Please put every line of text from the records below into a JSON list of strings, one string per line, skipping blank lines and leaving out the pictures.

Data lines
▼▼▼

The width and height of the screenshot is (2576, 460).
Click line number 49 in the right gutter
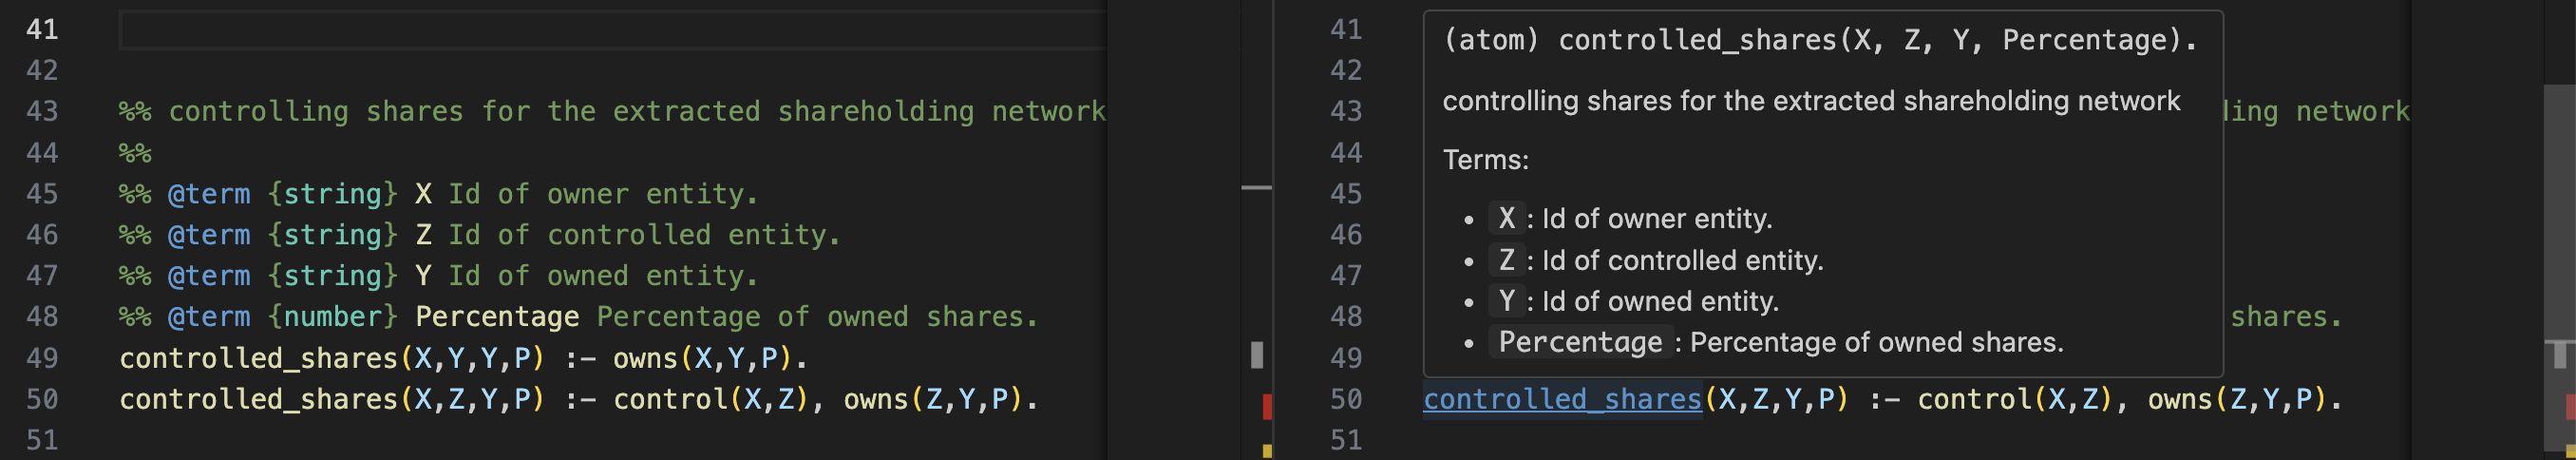point(1346,358)
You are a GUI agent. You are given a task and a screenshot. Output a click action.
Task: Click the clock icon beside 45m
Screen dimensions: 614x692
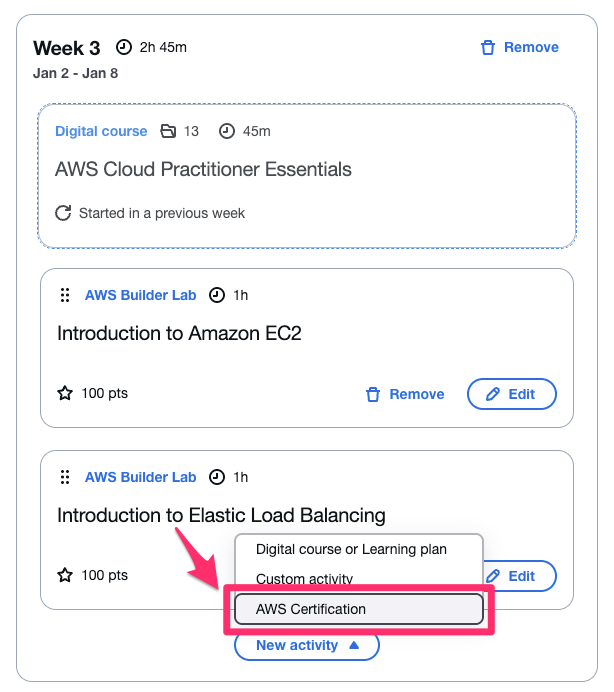(227, 131)
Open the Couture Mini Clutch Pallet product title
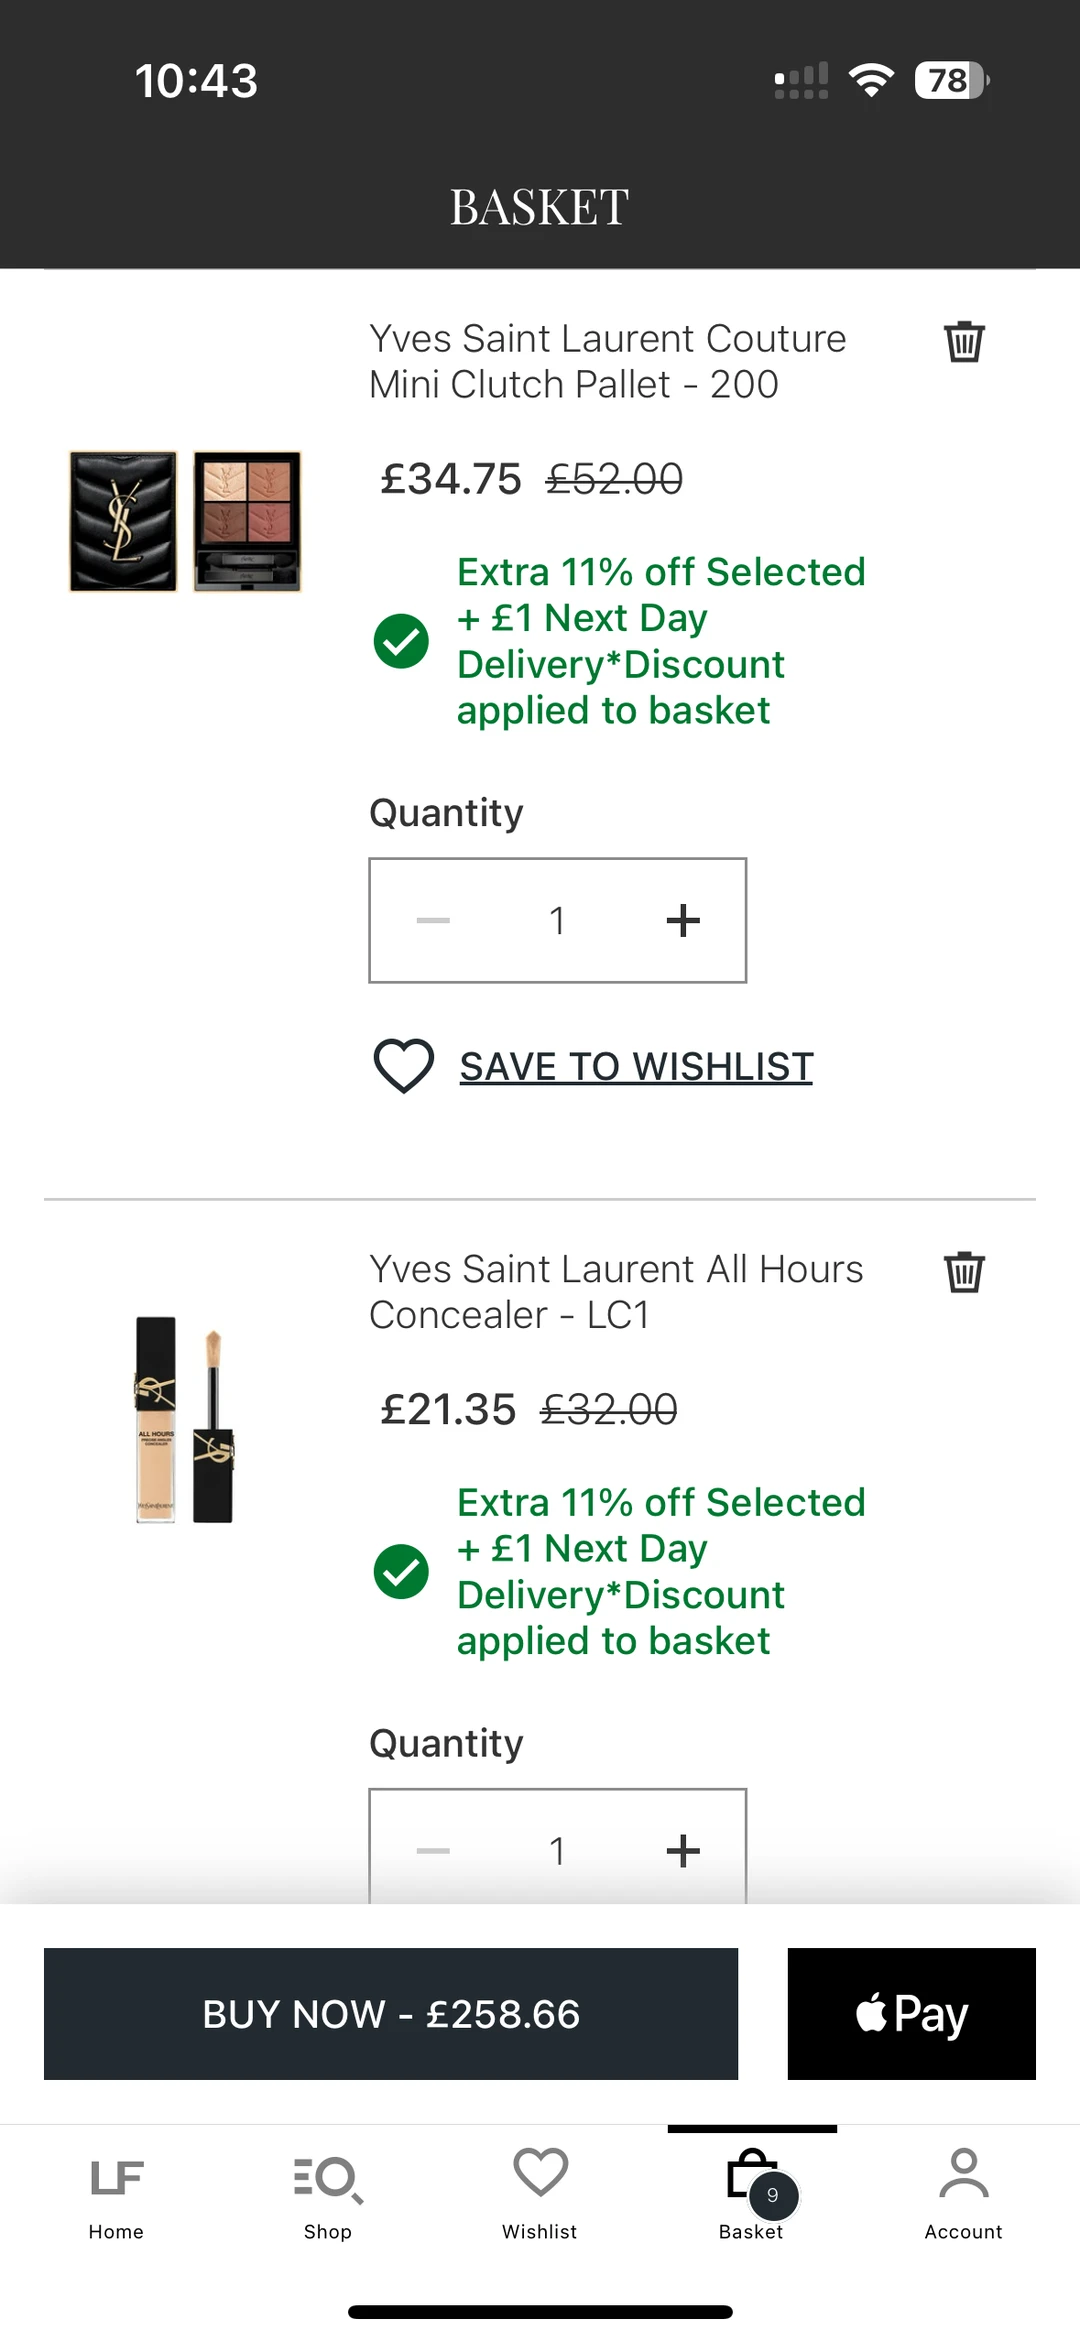Screen dimensions: 1080x2341 click(x=607, y=361)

▲▲▲

» **Answer to the problem**:
[
  "The width and height of the screenshot is (2576, 460).",
  "Click line number 49 in the right gutter",
  "point(1346,358)",
  "You are a GUI agent. You are given a task and a screenshot. Output a click action.",
  "Task: Click the clock icon beside 45m",
  "Screen dimensions: 614x692",
  "(227, 131)",
  "Open the Couture Mini Clutch Pallet product title",
  "Screen dimensions: 1080x2341 click(x=607, y=361)"
]